The mass emigrations, McElroy says, were spurred by “the push and the pull,” with millions either pulled by the opportunities Canada and the United States offered or pushed out by religious discrimination, political oppression, poverty or as indentured servants tasked with constructing the infrastructure of the New World.
“Most countries send out oil or iron, steel or gold or some other crop,” U.S. President John F. Kennedy, a descendant of the Famine Irish, noted upon returning to his ancestral homeland in 1963, “but Ireland has had only one export, and that is its people.”
Unlike the emigrants, McElroy and I disembark in short order to explore the rest of the Folk Park. As luck of the Irish would have it, we arrived during the annual Bluegrass Music Festival, which is like Northern Ireland’s version of Coachella but with fewer flower-haired hipsters and far more women wearing 18th-century clothing and distributing dried apple snacks. Here, old Irish ballads echo from multiple stages across 40 acres of country fields, dotted with architecture dating back three centuries.

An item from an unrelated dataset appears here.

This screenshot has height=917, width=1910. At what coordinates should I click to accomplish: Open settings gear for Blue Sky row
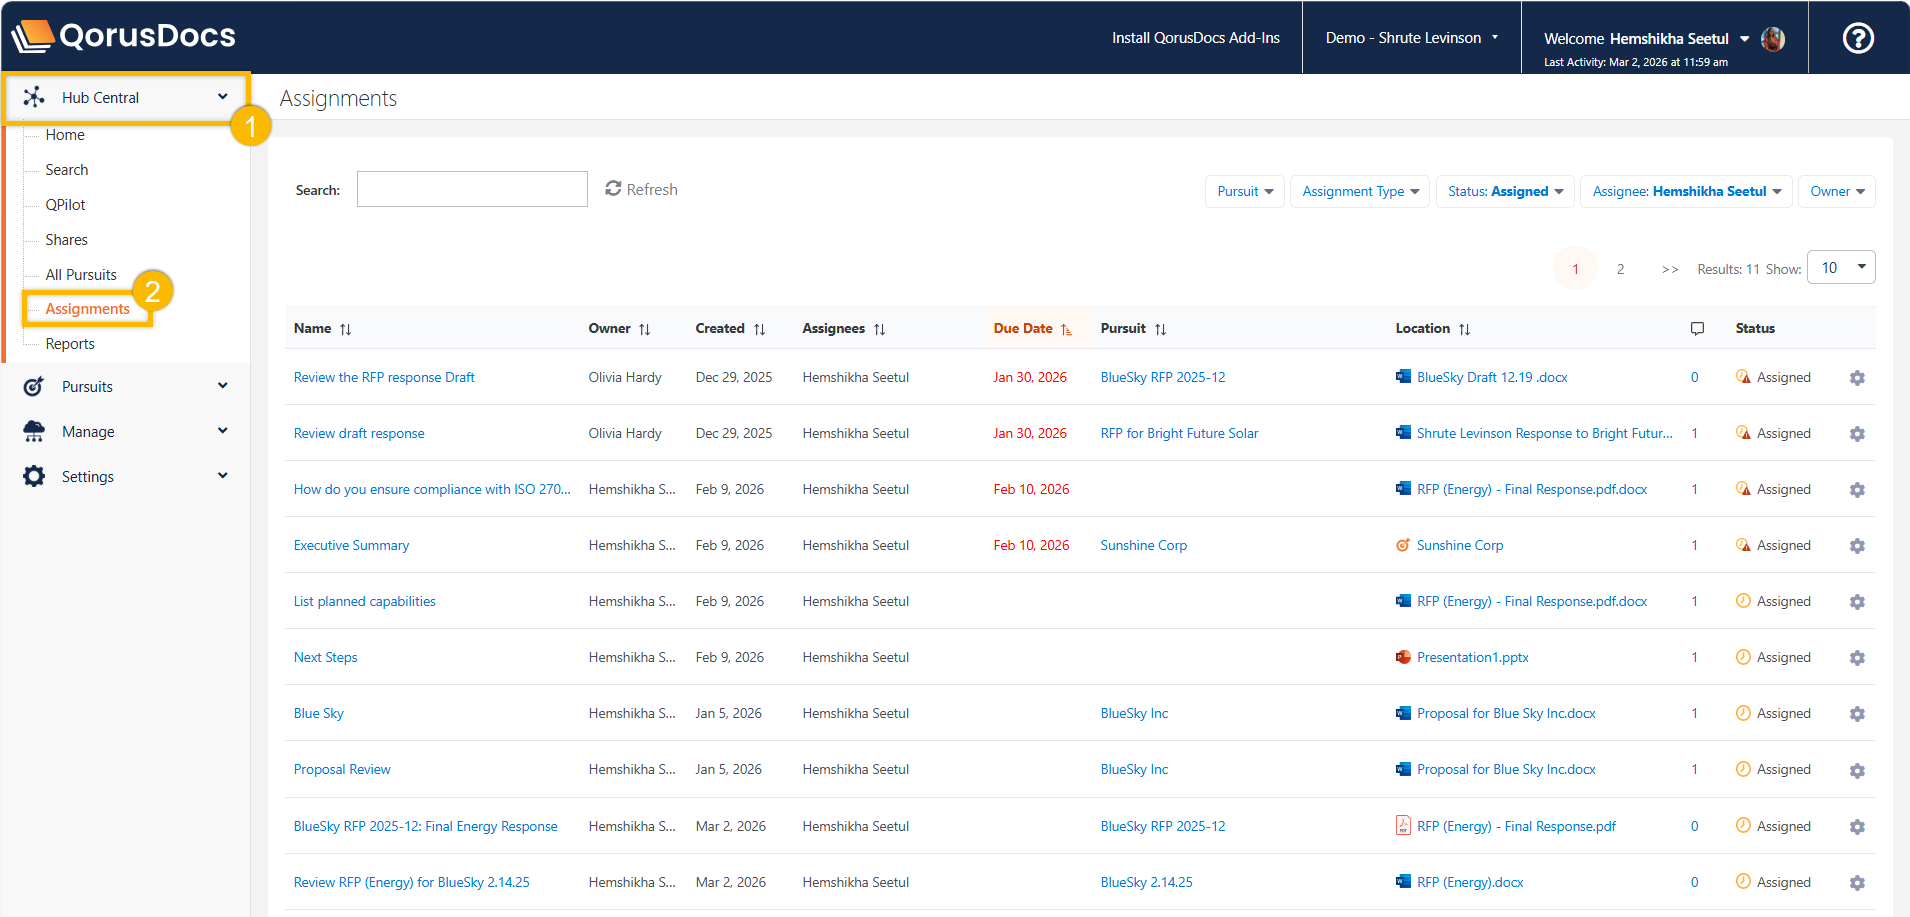point(1856,714)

The Folk Park is built around the ancestral home of Thomas Mellon – a local kid pulled to America in 1818, where he later founded Mellon Bank – and bluegrass serves as the soundtrack while we weave along a cross-section of paths, coming upon various centuries-old buildings transported from all over Ulster, Ireland’s second-largest province. We pass the whitewashed walls of the Tullyallen Mass House, circa 1768, where Irish Catholics once worshipped, and stop into the Castletown National School, circa 1845, where the desks are aligned in neat rows as if expecting a rush of students at any moment.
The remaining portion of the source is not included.